Home >Politics >Policy >Congress banks on development work to win seats in Hyderabad-Karnataka

Bengaluru: A short ride around Kalaburagi in the late 1990s would have thrown up sights of streets with patches of tar, smeared with foul smelling garbage, and walls splattered with beetle juice stains.

Two decades on, the city is a study in contrast, graced with well-laid and wide roads, smooth flowing traffic, huge government buildings, neatly painted dividers and large green signboards at every junction providing directions.

Kalaburagi, earlier known as Gulbarga, is part of the Hyderabad-Karnataka region that is set apart from the rest of the state in its food habits, culture and even dialect of Kannada.

The region is also home to some of the most backward districts, whose low social, health and economic indicators stand out in a state that is one of the most prosperous in the country.

Literacy rate in the Hyderabad-Karnataka region was around 65% compared to the state’s average of around 75% before it was accorded special status. Dropouts were high at over 5.5% compared to the average of 3% in the state, according to government data.

In the last four years, the Karnataka government has allocated over Rs4,500 crore for the region, which benefits from a special status, courtesy of a Constitutional amendment introduced by the Congress-led United Progressive Alliance (UPA) government in 2012. Article 371 (J) aims to promote inclusive growth and development in the region, including through reservations and jobs and education.

With its large population of Lingayat and scheduled castes (SC), Hyderabad-Karnataka has become a key battle ground for assembly elections due later this year.

The Siddaramaiah-led Congress government in Karnataka is hopeful that the money allocated to this region would be enough to secure a majority of the 45 assembly seats spread over six districts.

It seems to be working in unexpected ways.

“Earlier people were hesitant to give us brides. There were no jobs. Now we are number one on matrimonial sites," Priyank Kharge, IT/BT minister for Karnataka and legislator from Chittapur (Kalaburagi) said, adding things changed as there is stability in jobs and education for the local population.

“This {work done under Article 371 (J)} is a game changer and a face-saver for us."

Locals say that the development is largely focused on visible infrastructure.

However, only Rs2,300 crore of the allocated Rs4,500 crore has been released in the last three years, of which Rs2,000 crore worth of works have been completed, according to Harsha Gupta, secretary of the Hyderabad-Karnataka Region Development Board and regional commissioner of Kalaburagi.

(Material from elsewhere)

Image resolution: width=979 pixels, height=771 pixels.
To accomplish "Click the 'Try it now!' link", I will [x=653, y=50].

Slow pace of works, coordination between multiple agencies among other reasons have resulted in projects piling up and deadlines being extended, Gupta said.

The Congress is hoping that the physical and social infrastructure would create a “Caste plus" consideration for voters.

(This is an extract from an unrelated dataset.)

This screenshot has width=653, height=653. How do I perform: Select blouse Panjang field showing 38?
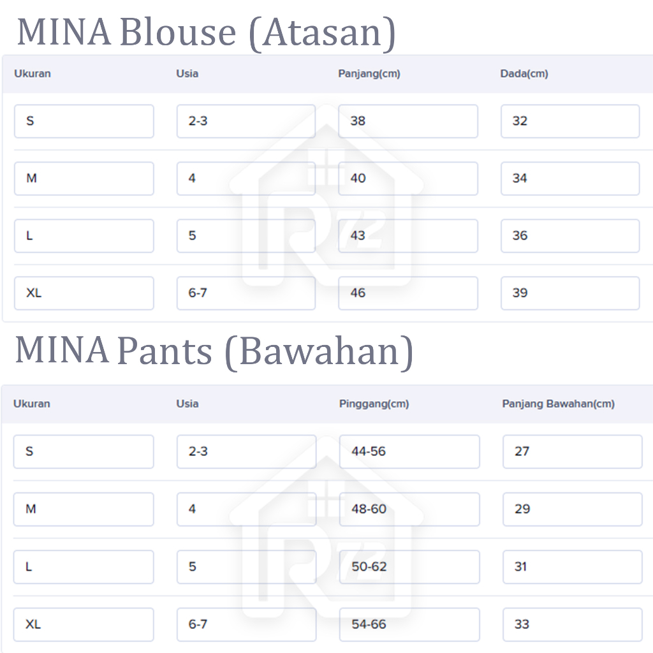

Caste plus, Kharge said, means that voters are likely to take into account development expenditure, job creation and educational opportunities among other benefits along with caste considerations when they head to polling booths later this year. He added that 30,000 jobs have been created and another 24,000 will be available by April.

The opposition Bharatiya Janata Party (BJP) has used the backward status of Kalaburagi to attack Mallikarjun Kharge, leader of the opposition in the Lok Sabha who has been elected a record 11 times from the city.

“If Congress is repeatedly elected to power, the result inevitably will be backwardness and abject poverty of people. There’s no bigger proof than Mallikarjun Kharge’s 9 times election as MLA and twice as MP of Kalburgi. It remains one of the most backward districts in India!," BJP Karnataka said on Twitter on 15 February.

Congress president Rahul Gandhi toured the region for four days earlier this month, reminding every crowd he addressed about Article 371(J) and the Congress’s contribution towards it.

Priyank Kharge admits that Article 371(J) is the “key" to victory in the region and critical to retaining the 27 seats the Congress won in Hyderabad-Karnataka in the 2013 elections.

“This time, we hope to retain it," he said.